**TASK:**
Write out the lines of the material below exactly, beginning at the line with "Given: Click the 20th Century logo on poster" and stopping after the line with "The height and", and leave out the pictures.

**TASK MATERIAL:**
____________

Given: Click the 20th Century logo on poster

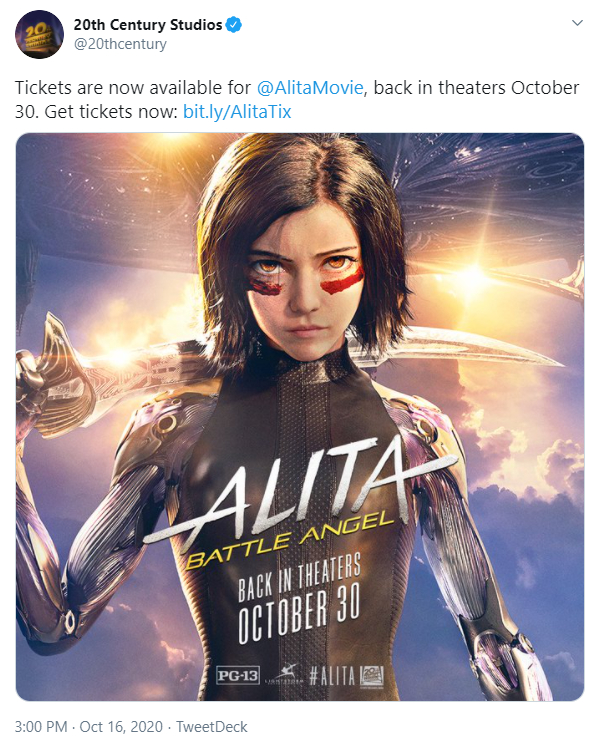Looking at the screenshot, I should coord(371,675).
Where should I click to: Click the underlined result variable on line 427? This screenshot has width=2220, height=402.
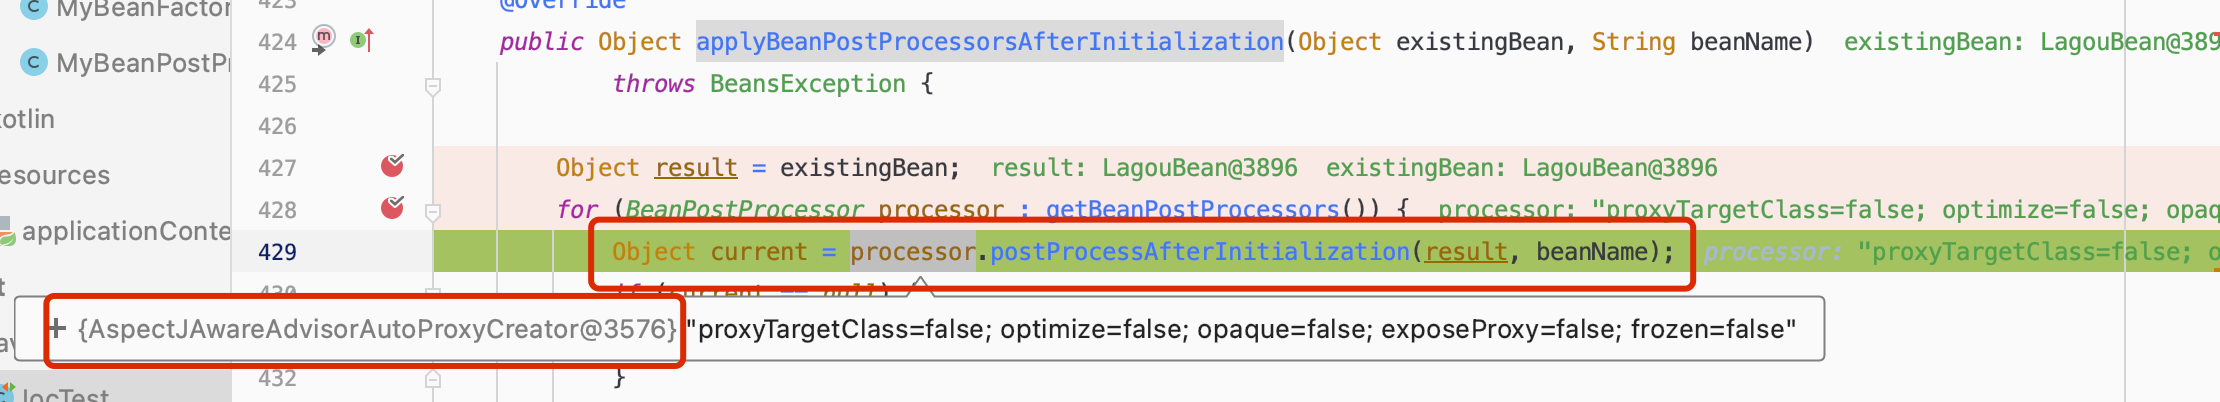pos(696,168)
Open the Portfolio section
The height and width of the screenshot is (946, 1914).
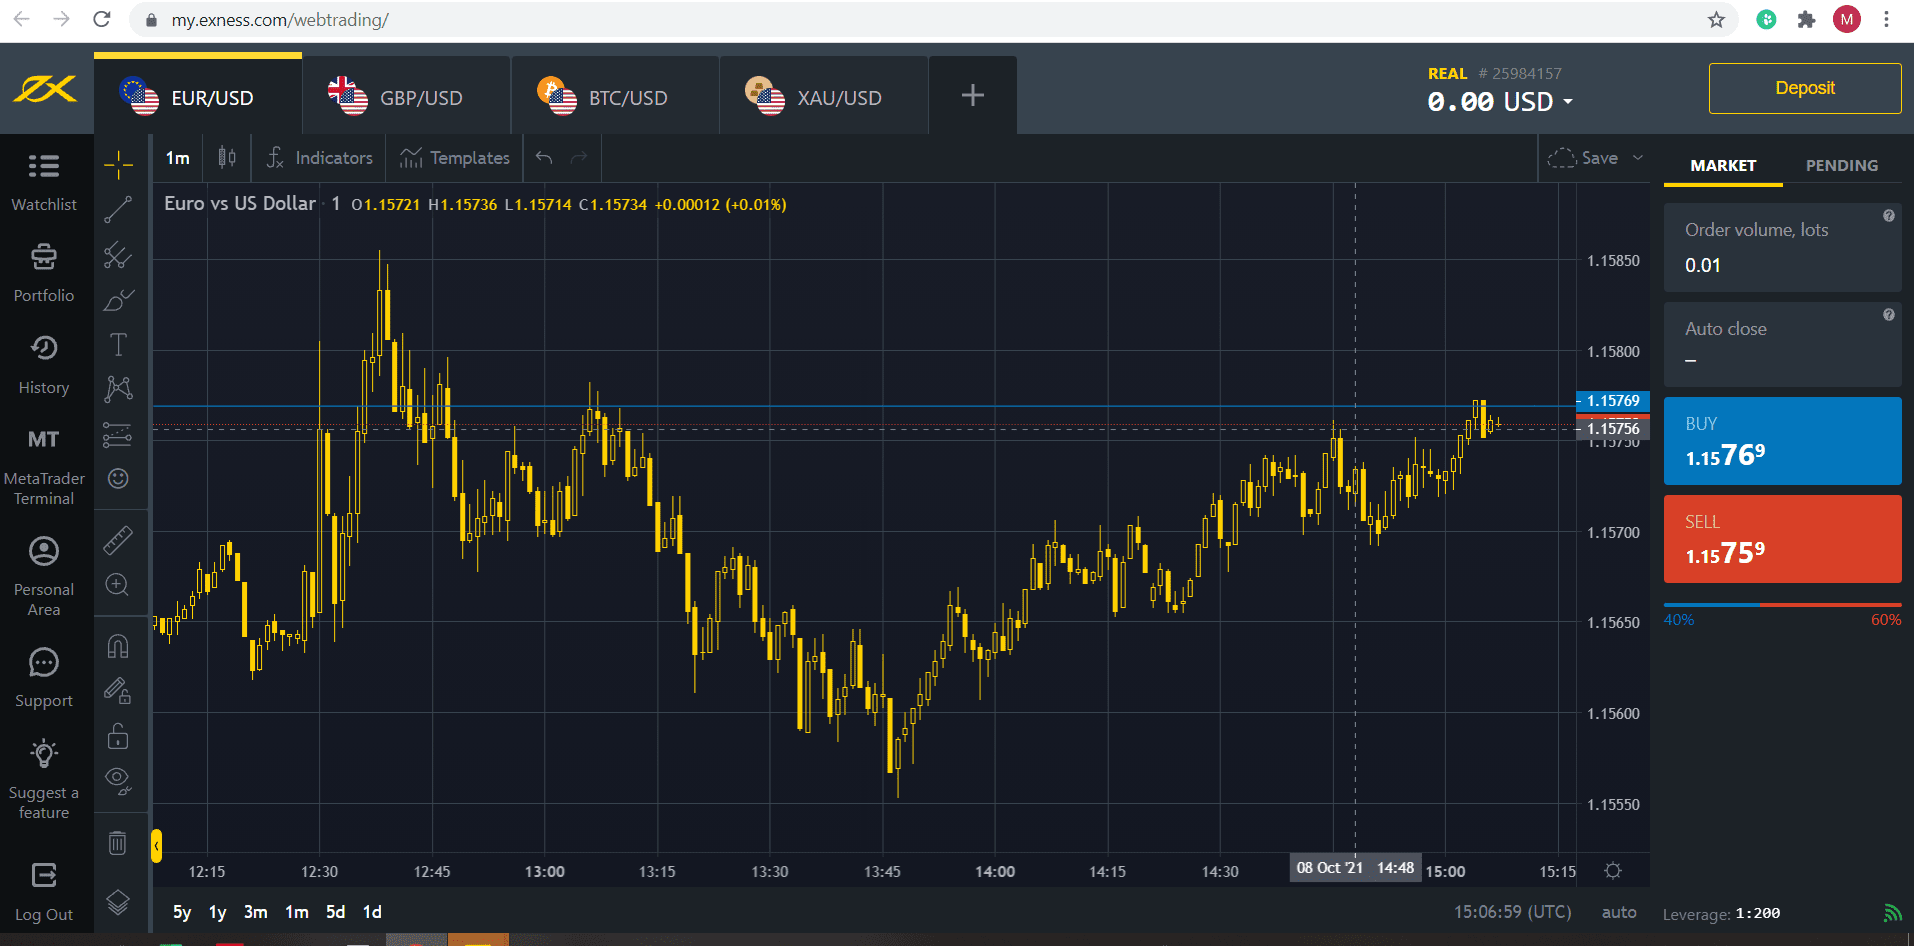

____________

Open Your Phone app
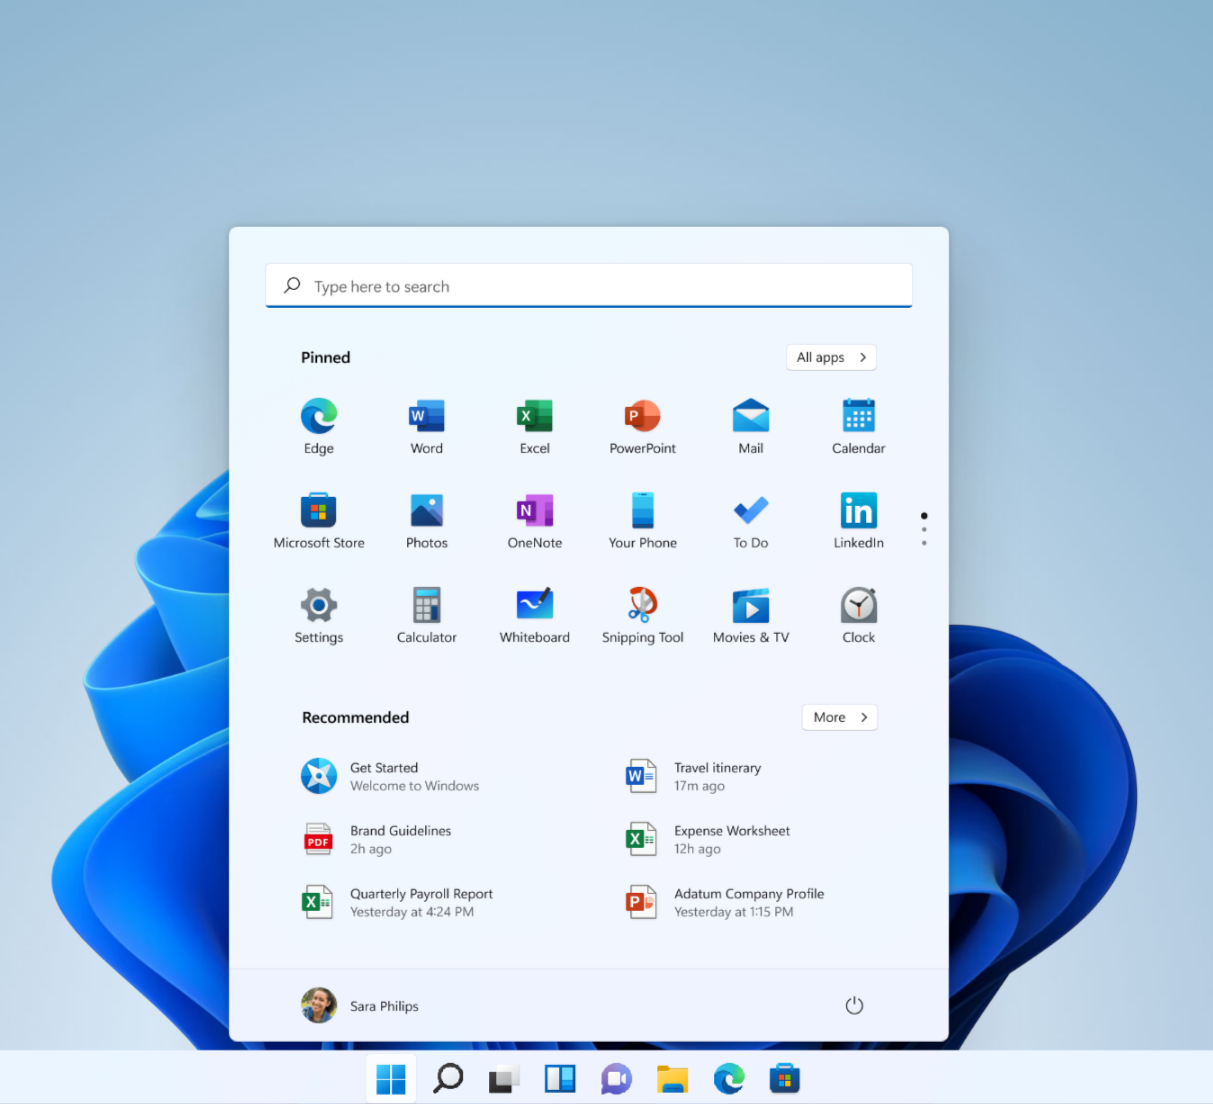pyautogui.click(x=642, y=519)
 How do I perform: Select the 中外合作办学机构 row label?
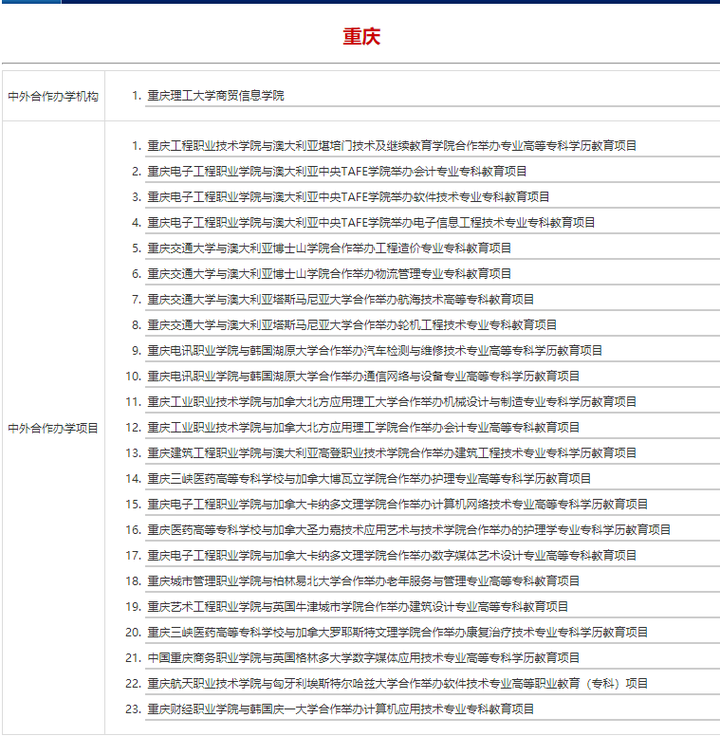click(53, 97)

____________

**SOLUTION FOR THIS PROBLEM:**
Given: Click the 20th Century logo on poster

Looking at the screenshot, I should coord(371,675).
Where should I click to: Click the underlined result variable on line 427? This screenshot has width=2220, height=402.
pos(696,168)
Open the Portfolio section
The height and width of the screenshot is (946, 1914).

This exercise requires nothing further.